CN114329465A

CN114329465A - Storage method of massive MD5 feature codes

Info

Publication number: CN114329465A
Application number: CN202111507523.1A
Authority: CN
Inventors: 林凯
Original assignee: Beijing Falcon Safety Technology Co ltd
Current assignee: Beijing Falcon Safety Technology Co ltd
Priority date: 2021-12-10
Filing date: 2021-12-10
Publication date: 2022-04-12

Abstract

The storage method of the massive MD5 feature codes provided by the invention comprises the following steps: reading an MD5 character string in an MD5 data file, classifying the MD5 character string according to the contents of the first two bytes, and generating 256 block files; establishing a linked list array, and taking the file name of the block file as data in the linked list array; respectively processing the block files, converting each MD5 character string in the block files into integer data, and establishing an array for each MD5 character string for storing the converted integer data; adding the array into the linked list array according to the file name of the partitioned file where the array is located; sequencing the arrays; and storing the sorted data. The method greatly improves the efficiency of storing and matching the mass MD5 feature codes.

Description

Storage method of massive MD5 feature codes

Technical Field

The invention relates to the technical field of password management, in particular to a storage method of massive MD5 feature codes.

Background

In the process of searching and matching computer virus files, the characteristics of the file MD5 are inevitably used for matching calculation to find virus file traces. In existing systems, storage and matching of MD5 for documents is performed using universal string matching, which is very cumbersome when dealing with hundreds of millions of MD5 signatures:

1) in the storage process of hundreds of millions of feature codes, a large amount of system memory is used, and a lot of limitations are brought to the popularization and the use of the technology;

2) the calculation mode of character string matching is adopted, so that the time consumption in a computer is long, and the quick matching of mass data is not facilitated.

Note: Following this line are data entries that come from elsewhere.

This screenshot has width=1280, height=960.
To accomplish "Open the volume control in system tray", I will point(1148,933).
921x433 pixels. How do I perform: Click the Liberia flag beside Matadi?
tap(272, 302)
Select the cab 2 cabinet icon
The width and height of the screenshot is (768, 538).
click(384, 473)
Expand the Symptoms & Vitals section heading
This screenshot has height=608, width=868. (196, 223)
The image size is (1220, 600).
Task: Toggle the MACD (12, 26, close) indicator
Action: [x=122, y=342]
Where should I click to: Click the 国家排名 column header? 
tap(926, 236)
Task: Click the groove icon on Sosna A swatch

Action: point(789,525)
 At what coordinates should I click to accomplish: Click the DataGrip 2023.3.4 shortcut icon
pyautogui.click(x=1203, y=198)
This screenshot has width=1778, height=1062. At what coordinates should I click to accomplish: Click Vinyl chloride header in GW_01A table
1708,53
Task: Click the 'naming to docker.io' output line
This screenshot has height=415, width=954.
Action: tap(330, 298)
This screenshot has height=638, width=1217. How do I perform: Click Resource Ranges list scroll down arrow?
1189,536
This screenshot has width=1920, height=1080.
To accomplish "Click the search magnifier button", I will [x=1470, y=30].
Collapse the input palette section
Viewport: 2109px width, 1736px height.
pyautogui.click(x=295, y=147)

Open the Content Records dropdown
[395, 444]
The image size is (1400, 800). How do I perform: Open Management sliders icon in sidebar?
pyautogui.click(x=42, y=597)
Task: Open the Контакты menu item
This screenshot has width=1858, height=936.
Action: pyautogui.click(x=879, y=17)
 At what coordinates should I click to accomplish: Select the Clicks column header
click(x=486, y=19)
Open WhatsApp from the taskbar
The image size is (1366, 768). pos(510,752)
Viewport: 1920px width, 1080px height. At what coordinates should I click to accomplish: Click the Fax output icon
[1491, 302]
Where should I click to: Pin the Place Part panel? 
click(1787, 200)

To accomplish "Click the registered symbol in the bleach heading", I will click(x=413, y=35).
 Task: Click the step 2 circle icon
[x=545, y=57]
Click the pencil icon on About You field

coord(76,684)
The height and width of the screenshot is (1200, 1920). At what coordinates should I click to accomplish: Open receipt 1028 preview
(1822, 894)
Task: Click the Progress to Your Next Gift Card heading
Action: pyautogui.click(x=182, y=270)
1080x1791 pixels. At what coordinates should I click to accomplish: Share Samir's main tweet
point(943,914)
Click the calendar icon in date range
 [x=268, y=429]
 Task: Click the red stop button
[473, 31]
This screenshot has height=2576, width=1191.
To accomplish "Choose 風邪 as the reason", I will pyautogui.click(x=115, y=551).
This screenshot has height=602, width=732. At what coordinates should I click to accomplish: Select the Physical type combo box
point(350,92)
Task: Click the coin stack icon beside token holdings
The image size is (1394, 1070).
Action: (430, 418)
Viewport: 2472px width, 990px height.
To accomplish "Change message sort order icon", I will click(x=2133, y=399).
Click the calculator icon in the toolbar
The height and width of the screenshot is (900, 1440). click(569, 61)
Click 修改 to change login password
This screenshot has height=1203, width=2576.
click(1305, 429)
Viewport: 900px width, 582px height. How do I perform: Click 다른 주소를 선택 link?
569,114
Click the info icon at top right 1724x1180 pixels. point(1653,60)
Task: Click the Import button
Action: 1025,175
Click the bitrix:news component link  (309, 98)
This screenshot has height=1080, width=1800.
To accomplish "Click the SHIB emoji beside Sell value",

Therefore, when the number of MD5 feature codes is hundreds of millions, efficient storage and matching are necessary for searching and matching computer virus files.

Disclosure of Invention

The invention provides a storage method of massive MD5 feature codes, which is used for solving the technical problem of efficient storage and matching of massive MD5 feature codes.

The embodiment of the invention is as follows:

reading an MD5 character string in an MD5 data file, classifying the MD5 character string according to the contents of the first two bytes, and generating 256 block files; establishing a linked list array, and taking the file name of the block file as data in the linked list array; respectively processing the block files, converting each MD5 character string in the block files into integer data, and establishing an integer array for storing the converted integer data; adding the array into the linked list array according to the file name of the partitioned file where the array is located; sequencing the arrays; and storing the sorted data.

Further, before reading the MD5 string, the MD5 data file is preprocessed and the contents of the data file are retrieved to ensure that each piece of data is a compliant MD5 string (0-10a-f), 32 bytes in length.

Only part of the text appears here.